Lines of data
- - - - - - -

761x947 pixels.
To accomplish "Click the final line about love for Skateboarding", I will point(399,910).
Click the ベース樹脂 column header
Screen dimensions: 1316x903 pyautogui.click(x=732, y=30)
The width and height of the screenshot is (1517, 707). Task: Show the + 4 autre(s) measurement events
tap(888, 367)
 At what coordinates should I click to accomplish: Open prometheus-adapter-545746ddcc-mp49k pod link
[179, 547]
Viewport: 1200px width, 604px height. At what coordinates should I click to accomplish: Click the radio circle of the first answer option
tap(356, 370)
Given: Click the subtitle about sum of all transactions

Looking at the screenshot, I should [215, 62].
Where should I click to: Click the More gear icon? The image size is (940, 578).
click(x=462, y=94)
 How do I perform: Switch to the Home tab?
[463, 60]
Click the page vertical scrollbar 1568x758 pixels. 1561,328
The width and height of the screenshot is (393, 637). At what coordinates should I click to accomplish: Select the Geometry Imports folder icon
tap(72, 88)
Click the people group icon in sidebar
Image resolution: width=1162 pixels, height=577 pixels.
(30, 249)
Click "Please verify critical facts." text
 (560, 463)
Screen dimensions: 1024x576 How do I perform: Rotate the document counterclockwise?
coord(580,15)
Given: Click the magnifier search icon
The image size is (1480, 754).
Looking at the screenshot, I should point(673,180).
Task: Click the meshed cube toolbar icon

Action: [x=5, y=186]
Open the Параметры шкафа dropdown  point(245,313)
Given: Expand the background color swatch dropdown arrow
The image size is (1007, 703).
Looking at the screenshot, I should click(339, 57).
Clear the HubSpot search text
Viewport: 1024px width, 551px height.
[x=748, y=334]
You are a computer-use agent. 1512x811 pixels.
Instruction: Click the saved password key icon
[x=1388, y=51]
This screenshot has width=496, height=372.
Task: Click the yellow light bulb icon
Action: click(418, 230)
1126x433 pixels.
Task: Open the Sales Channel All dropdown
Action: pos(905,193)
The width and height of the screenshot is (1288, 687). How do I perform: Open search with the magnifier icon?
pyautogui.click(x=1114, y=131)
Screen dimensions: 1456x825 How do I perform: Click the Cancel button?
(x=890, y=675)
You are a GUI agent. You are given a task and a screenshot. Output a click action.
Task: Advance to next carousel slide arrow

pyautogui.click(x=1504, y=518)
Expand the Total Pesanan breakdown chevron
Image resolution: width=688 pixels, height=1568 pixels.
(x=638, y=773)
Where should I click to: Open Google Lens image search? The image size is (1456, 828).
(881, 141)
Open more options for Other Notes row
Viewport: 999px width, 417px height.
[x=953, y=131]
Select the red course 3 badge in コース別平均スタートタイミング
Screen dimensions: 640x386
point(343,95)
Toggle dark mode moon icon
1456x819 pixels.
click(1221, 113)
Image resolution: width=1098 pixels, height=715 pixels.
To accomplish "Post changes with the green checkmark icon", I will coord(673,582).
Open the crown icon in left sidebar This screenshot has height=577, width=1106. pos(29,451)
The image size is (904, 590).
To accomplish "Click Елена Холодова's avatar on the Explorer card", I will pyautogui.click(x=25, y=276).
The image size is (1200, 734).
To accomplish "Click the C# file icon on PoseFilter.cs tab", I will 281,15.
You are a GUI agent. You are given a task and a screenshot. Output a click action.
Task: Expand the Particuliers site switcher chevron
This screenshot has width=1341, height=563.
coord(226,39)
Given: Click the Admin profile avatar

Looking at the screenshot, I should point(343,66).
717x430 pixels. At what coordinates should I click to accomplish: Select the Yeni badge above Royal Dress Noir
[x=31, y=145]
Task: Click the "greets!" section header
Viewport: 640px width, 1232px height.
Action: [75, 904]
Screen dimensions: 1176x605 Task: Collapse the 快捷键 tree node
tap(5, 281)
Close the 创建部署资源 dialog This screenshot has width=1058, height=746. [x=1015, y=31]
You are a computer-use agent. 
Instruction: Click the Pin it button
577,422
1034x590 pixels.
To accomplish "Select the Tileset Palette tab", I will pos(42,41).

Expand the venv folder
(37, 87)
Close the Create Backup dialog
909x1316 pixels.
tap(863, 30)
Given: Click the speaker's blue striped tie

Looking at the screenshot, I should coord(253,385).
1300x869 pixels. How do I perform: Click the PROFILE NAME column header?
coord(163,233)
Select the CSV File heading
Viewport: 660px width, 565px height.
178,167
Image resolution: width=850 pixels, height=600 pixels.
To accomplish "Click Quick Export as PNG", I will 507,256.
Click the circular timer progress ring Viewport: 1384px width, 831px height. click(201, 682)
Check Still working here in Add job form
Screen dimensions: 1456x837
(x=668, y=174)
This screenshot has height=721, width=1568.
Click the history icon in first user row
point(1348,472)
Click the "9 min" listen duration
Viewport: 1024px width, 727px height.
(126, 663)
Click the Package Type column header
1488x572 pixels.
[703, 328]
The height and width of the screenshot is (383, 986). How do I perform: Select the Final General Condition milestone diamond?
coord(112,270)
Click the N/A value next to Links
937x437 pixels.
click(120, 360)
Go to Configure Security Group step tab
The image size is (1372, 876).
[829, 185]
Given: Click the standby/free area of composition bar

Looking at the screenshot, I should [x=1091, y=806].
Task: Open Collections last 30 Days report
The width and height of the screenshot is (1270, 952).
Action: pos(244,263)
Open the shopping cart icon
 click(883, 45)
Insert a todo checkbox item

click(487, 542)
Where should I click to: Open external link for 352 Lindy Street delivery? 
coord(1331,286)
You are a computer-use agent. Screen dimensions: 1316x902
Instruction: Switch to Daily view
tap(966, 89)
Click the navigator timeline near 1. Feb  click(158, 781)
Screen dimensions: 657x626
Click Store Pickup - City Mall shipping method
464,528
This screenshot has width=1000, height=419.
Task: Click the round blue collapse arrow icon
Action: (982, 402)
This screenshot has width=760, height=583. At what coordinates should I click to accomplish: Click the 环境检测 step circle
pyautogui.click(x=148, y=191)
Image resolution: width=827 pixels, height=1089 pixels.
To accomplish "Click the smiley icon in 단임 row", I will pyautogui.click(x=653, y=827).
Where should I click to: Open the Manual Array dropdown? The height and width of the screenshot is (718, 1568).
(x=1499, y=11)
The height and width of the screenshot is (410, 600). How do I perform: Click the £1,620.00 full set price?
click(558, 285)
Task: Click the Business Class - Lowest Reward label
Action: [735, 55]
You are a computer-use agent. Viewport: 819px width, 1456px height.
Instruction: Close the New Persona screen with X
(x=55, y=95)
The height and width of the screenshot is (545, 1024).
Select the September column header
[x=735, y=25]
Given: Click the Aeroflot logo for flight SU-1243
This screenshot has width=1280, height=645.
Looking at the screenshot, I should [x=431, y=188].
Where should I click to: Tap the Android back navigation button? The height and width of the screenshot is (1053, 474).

- - - - - - -

# [What you have to do]
Replace "Where should I click to" with "Where do I click to" throughout the material above, and reproduce all of it with nothing else altered.

# [Exercise solution]
761x947 pixels.
To accomplish "Click the final line about love for Skateboarding", I will point(399,910).
Click the ベース樹脂 column header
Screen dimensions: 1316x903 pyautogui.click(x=732, y=30)
The width and height of the screenshot is (1517, 707). Task: Show the + 4 autre(s) measurement events
tap(888, 367)
 At what coordinates should I click to accomplish: Open prometheus-adapter-545746ddcc-mp49k pod link
[179, 547]
Viewport: 1200px width, 604px height. At what coordinates should I click to accomplish: Click the radio circle of the first answer option
tap(356, 370)
Given: Click the subtitle about sum of all transactions

Looking at the screenshot, I should [215, 62].
Where do I click to: Click the More gear icon? The image size is (940, 578).
click(x=462, y=94)
 How do I perform: Switch to the Home tab?
[463, 60]
Click the page vertical scrollbar 1568x758 pixels. 1561,328
The width and height of the screenshot is (393, 637). At what coordinates should I click to accomplish: Select the Geometry Imports folder icon
tap(72, 88)
Click the people group icon in sidebar
Image resolution: width=1162 pixels, height=577 pixels.
(30, 249)
Click "Please verify critical facts." text
 (560, 463)
Screen dimensions: 1024x576 How do I perform: Rotate the document counterclockwise?
coord(580,15)
Given: Click the magnifier search icon
The image size is (1480, 754).
Looking at the screenshot, I should point(673,180).
Task: Click the meshed cube toolbar icon

Action: [x=5, y=186]
Open the Параметры шкафа dropdown  point(245,313)
Given: Expand the background color swatch dropdown arrow
The image size is (1007, 703).
Looking at the screenshot, I should click(339, 57).
Clear the HubSpot search text
Viewport: 1024px width, 551px height.
[x=748, y=334]
You are a computer-use agent. 1512x811 pixels.
Instruction: Click the saved password key icon
[x=1388, y=51]
This screenshot has width=496, height=372.
Task: Click the yellow light bulb icon
Action: click(418, 230)
1126x433 pixels.
Task: Open the Sales Channel All dropdown
Action: pos(905,193)
The width and height of the screenshot is (1288, 687). How do I perform: Open search with the magnifier icon?
pyautogui.click(x=1114, y=131)
Screen dimensions: 1456x825 How do I perform: Click the Cancel button?
(x=890, y=675)
You are a GUI agent. You are given a task and a screenshot. Output a click action.
Task: Advance to next carousel slide arrow

pyautogui.click(x=1504, y=518)
Expand the Total Pesanan breakdown chevron
Image resolution: width=688 pixels, height=1568 pixels.
(x=638, y=773)
Where do I click to: Open Google Lens image search? The image size is (1456, 828).
(881, 141)
Open more options for Other Notes row
Viewport: 999px width, 417px height.
[x=953, y=131]
Select the red course 3 badge in コース別平均スタートタイミング
Screen dimensions: 640x386
point(343,95)
Toggle dark mode moon icon
1456x819 pixels.
click(1221, 113)
Image resolution: width=1098 pixels, height=715 pixels.
To accomplish "Post changes with the green checkmark icon", I will coord(673,582).
Open the crown icon in left sidebar This screenshot has height=577, width=1106. pos(29,451)
The image size is (904, 590).
To accomplish "Click Елена Холодова's avatar on the Explorer card", I will pyautogui.click(x=25, y=276).
The image size is (1200, 734).
To accomplish "Click the C# file icon on PoseFilter.cs tab", I will 281,15.
You are a GUI agent. You are given a task and a screenshot. Output a click action.
Task: Expand the Particuliers site switcher chevron
This screenshot has width=1341, height=563.
coord(226,39)
Given: Click the Admin profile avatar

Looking at the screenshot, I should point(343,66).
717x430 pixels. At what coordinates should I click to accomplish: Select the Yeni badge above Royal Dress Noir
[x=31, y=145]
Task: Click the "greets!" section header
Viewport: 640px width, 1232px height.
Action: [75, 904]
Screen dimensions: 1176x605 Task: Collapse the 快捷键 tree node
tap(5, 281)
Close the 创建部署资源 dialog This screenshot has width=1058, height=746. [x=1015, y=31]
You are a computer-use agent. 
Instruction: Click the Pin it button
577,422
1034x590 pixels.
To accomplish "Select the Tileset Palette tab", I will pos(42,41).

Expand the venv folder
(37, 87)
Close the Create Backup dialog
909x1316 pixels.
tap(863, 30)
Given: Click the speaker's blue striped tie

Looking at the screenshot, I should coord(253,385).
1300x869 pixels. How do I perform: Click the PROFILE NAME column header?
coord(163,233)
Select the CSV File heading
Viewport: 660px width, 565px height.
178,167
Image resolution: width=850 pixels, height=600 pixels.
To accomplish "Click Quick Export as PNG", I will 507,256.
Click the circular timer progress ring Viewport: 1384px width, 831px height. click(201, 682)
Check Still working here in Add job form
Screen dimensions: 1456x837
(x=668, y=174)
This screenshot has height=721, width=1568.
Click the history icon in first user row
point(1348,472)
Click the "9 min" listen duration
Viewport: 1024px width, 727px height.
(126, 663)
Click the Package Type column header
1488x572 pixels.
[703, 328]
The height and width of the screenshot is (383, 986). How do I perform: Select the Final General Condition milestone diamond?
coord(112,270)
Click the N/A value next to Links
937x437 pixels.
click(120, 360)
Go to Configure Security Group step tab
The image size is (1372, 876).
[829, 185]
Given: Click the standby/free area of composition bar

Looking at the screenshot, I should [x=1091, y=806].
Task: Open Collections last 30 Days report
The width and height of the screenshot is (1270, 952).
Action: pos(244,263)
Open the shopping cart icon
 click(883, 45)
Insert a todo checkbox item

click(487, 542)
Where do I click to: Open external link for 352 Lindy Street delivery? 
coord(1331,286)
You are a computer-use agent. Screen dimensions: 1316x902
Instruction: Switch to Daily view
tap(966, 89)
Click the navigator timeline near 1. Feb  click(158, 781)
Screen dimensions: 657x626
Click Store Pickup - City Mall shipping method
464,528
This screenshot has width=1000, height=419.
Task: Click the round blue collapse arrow icon
Action: (982, 402)
This screenshot has width=760, height=583. At what coordinates should I click to accomplish: Click the 环境检测 step circle
pyautogui.click(x=148, y=191)
Image resolution: width=827 pixels, height=1089 pixels.
To accomplish "Click the smiley icon in 단임 row", I will pyautogui.click(x=653, y=827).
Where do I click to: Open the Manual Array dropdown? The height and width of the screenshot is (718, 1568).
(x=1499, y=11)
The height and width of the screenshot is (410, 600). How do I perform: Click the £1,620.00 full set price?
click(558, 285)
Task: Click the Business Class - Lowest Reward label
Action: [735, 55]
You are a computer-use agent. Viewport: 819px width, 1456px height.
Instruction: Close the New Persona screen with X
(x=55, y=95)
The height and width of the screenshot is (545, 1024).
Select the September column header
[x=735, y=25]
Given: Click the Aeroflot logo for flight SU-1243
This screenshot has width=1280, height=645.
Looking at the screenshot, I should [x=431, y=188].
Where do I click to: Tap the Android back navigation button? The height and width of the screenshot is (1053, 474).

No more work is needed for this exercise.